About this task:
Check every line of the records below for the string "card", then report only how many lines have it.

Source data:
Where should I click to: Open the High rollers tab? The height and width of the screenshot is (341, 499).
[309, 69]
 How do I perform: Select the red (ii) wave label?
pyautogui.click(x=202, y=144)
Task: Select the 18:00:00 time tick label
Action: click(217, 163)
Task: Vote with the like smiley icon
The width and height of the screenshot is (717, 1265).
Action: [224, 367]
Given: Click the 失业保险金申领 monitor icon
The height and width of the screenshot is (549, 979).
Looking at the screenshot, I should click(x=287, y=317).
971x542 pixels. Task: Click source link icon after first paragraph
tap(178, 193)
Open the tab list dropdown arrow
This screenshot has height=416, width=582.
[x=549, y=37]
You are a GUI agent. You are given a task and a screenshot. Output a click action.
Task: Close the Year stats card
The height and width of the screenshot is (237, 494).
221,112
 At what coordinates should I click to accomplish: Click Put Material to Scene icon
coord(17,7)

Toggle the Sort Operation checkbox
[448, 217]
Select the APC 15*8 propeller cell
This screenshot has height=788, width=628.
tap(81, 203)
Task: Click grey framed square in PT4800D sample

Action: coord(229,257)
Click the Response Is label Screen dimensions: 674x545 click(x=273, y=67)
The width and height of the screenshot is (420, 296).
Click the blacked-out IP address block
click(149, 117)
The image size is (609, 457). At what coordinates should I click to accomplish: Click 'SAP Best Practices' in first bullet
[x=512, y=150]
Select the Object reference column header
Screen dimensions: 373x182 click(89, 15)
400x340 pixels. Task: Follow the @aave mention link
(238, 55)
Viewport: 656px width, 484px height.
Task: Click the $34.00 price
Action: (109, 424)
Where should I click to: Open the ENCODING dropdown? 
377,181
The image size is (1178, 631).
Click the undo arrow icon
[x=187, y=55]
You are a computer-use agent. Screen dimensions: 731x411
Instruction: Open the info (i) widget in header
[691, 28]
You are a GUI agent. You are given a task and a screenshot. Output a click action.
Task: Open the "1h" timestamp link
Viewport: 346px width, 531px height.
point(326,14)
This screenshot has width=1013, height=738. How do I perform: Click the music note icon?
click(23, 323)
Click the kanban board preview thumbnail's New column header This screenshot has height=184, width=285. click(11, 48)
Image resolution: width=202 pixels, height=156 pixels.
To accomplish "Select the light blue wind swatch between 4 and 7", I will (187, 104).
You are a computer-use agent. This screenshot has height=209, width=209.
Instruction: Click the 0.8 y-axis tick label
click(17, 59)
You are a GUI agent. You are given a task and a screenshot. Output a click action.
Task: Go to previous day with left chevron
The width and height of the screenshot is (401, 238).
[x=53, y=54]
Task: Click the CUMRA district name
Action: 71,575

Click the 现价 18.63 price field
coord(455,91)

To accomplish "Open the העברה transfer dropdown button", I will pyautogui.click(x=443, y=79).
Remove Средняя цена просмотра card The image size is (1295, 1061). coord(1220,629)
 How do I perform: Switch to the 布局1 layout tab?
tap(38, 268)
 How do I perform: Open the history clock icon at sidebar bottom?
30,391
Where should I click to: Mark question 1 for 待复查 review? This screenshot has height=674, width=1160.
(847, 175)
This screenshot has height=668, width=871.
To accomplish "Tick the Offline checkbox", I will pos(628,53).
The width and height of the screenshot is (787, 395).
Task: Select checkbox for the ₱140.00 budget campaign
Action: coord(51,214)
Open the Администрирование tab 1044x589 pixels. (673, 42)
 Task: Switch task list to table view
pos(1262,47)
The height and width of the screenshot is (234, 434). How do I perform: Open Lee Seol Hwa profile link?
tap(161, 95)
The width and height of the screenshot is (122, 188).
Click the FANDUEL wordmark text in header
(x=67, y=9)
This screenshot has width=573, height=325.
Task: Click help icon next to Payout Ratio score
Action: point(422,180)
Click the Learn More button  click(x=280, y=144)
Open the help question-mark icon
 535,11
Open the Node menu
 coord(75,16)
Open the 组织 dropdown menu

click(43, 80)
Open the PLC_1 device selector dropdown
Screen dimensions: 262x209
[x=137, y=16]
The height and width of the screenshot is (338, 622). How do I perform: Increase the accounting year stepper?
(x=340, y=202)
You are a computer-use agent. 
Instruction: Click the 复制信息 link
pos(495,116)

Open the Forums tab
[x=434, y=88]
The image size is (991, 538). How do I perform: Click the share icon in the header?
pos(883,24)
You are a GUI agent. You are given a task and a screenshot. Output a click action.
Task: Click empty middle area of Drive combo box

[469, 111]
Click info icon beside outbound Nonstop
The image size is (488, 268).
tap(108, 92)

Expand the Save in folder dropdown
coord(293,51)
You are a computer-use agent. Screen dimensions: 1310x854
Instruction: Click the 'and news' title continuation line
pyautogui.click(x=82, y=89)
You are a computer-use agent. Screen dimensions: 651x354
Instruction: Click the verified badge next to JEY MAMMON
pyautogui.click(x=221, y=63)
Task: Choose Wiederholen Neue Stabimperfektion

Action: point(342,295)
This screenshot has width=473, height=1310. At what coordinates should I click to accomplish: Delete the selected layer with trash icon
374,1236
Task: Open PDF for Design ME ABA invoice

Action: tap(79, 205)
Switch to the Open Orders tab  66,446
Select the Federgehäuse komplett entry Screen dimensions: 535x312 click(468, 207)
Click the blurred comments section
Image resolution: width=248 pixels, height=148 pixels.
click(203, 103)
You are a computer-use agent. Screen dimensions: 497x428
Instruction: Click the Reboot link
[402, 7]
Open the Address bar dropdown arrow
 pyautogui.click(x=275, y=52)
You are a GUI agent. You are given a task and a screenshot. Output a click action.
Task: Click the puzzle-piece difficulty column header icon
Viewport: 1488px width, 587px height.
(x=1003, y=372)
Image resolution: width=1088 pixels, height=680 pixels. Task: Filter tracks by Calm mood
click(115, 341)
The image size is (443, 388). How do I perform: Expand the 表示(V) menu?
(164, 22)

Response area:
2